November 1, 2010

One Step Behind

Category: Education,Family :: Permalink

Many men live one step behind life’s events.  They try to to learn to work after they get a job.  They seek a class for husbands after they are struggling in their marriage.  They read about fatherhood after their children rebel.  A good education prepares a young man for his future situations before they come.

Education and going to school are not necessarily the same thing.  You may attend the best college, graduate with highest honors, and still remain uneducated.  Even if you have a degree, you are uneducated if you are not ready for the coming events in your life.  The American educational system expects each student to spend about sixteen years becoming “educated” to get a successful job.  Earning money and job security are often the goals.  When students get their college degrees they are told, and often think, they are educated.  They may be fit for a job; however, if they remain unfit for the majority of life’s situations they remain uneducated.  Life is much more than having a job. — Bob Schultz, Boyhood and Beyond, 66.

Posted by John Barach @ 1:10 pm | Discuss (2)

2 Responses to “One Step Behind”

  1. Mark Sumpter Says:

    My sons went to college, and their dad got—and is getting—the education.

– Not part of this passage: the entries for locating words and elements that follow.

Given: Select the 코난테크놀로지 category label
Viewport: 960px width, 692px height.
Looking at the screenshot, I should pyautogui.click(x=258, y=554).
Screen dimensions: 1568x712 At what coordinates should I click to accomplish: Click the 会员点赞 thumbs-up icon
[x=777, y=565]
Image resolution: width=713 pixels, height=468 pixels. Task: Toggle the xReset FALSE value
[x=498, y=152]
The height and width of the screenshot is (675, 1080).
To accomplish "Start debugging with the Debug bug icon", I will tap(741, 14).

    Education, learning, training, understanding, and so on are things that have always, always come slow for me. Slow in the sense about my preparedness, readiness and the practice regarding 1) first, to get exposure to the notion, idea and practice, 2) second, begin to warm up to possibilitiies for newness, new insights, new applications and so on, 3) third, seeing connections from reading, listening, assessing, pondering, reflecting, getting correction, etc. 4) fourth, having someone else, yet again, tell me, show me, explain it to me, practice it before me—having winsome teachers and well-grounded models makes learning contagious, 5) fifth, I start to see theory and practice in a connected way and the first-steps—-the first-steps of—-some ramifications of what risks and rewards are being held out, that are afforded for growth, challenge, newness, accountability, etc., and then, I think I can add a 6) sixth, to be disciplined to stick with it—I need to keep learning that my personal default is give up and give in too easily about learning. It’s an art, craft, practice, discipline, trade, etc. Learning takes time, effort and work.

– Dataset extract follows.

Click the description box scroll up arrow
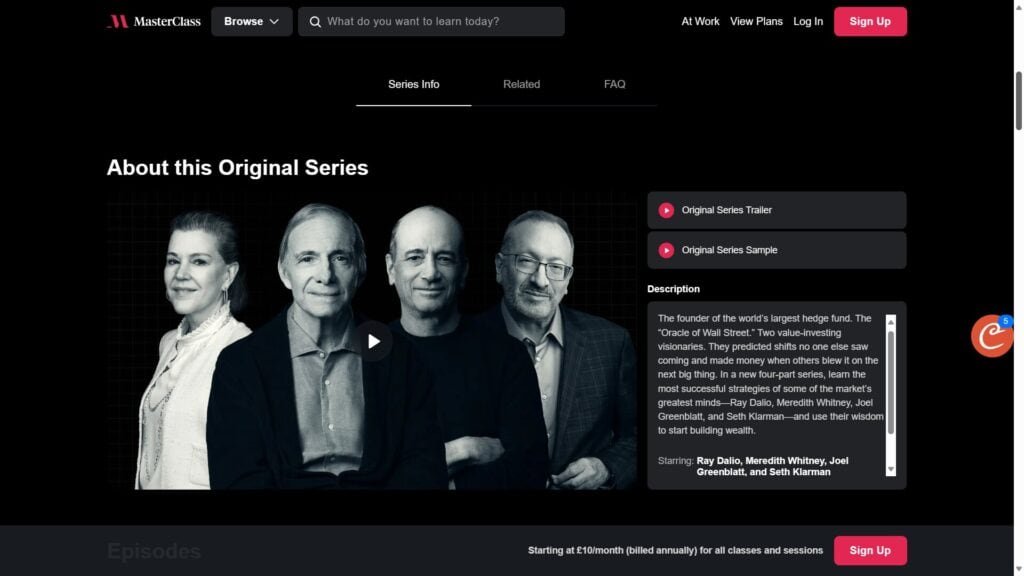The height and width of the screenshot is (576, 1024). click(890, 322)
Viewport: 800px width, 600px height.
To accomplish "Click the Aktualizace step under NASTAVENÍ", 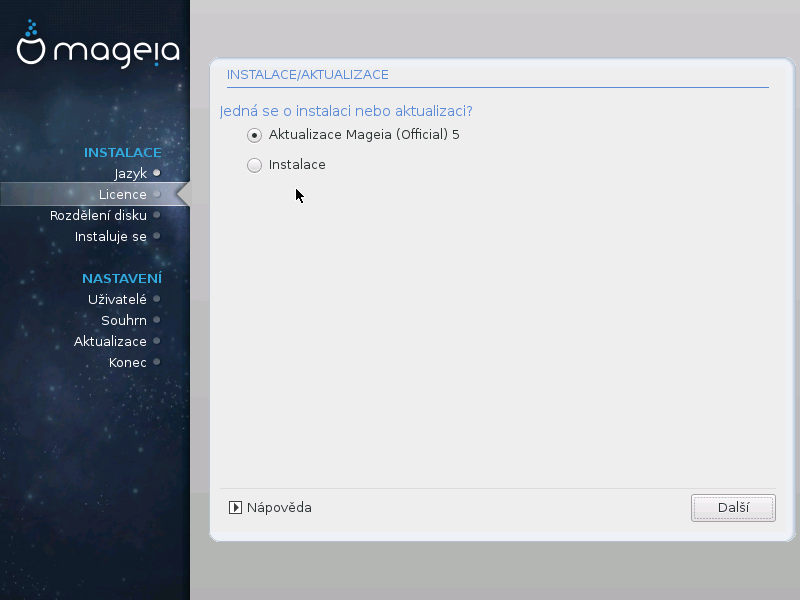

    John, you don’t know how many times I’ve had to say about theology and pastoral practice, “Well, I probably should best compartmentalize and move on…. maybe in glory this one will get taken care of…”

    I feel like I’m about 17 or 18 years old and just now starting to learn how to learn.

    I’m reading the book PUNIC WARS AND CULTURAL WARS (by Ben House); I feel like Ben is sitting in front of me teaching me how to be a learner. He’s a humble writer, he’s helping me to learn how to walk as a learner.

  2. John Barach Says:

    Thanks for the comment, Mark. It makes me miss having coffee with you.

    I think all of us, not just you, are in much the same process, learning some things long after we “should” have and regretting not having learned them earlier. I remember when I was in college and came across a copy of Mary Pride’s Big Book of Home Learning, which consisted of four volumes of her reviews of various homeschooling products. At that point in the late ’80s, I didn’t know anyone who was homeschooling. I went to a government school myself. And when I read her reviews and saw what was available, I felt strongly that I had been cheated by the education I got. There was so much more that I could have learned, if only….

    My seminary experience was, by and large, profitable. Now, though, as I look back at it, I wonder if it was as profitable as it could have been. One professor was particularly helpful, but I had some classes that were disorganized, some that didn’t advance much farther than the textbooks we had to read (why not just read them, then?), and some that were shallow. My second seminary education happened after I graduated. I’m still learning things and thinking “If only I had known that back earlier in my ministry.” And in some cases: “If only I had paid attention to that when I was in seminary.”

    I’ll have to pick up a copy of that book by Ben House. He’s an acquaintance of mine and I have a collection of his poetry, but I don’t have Punic Wars yet.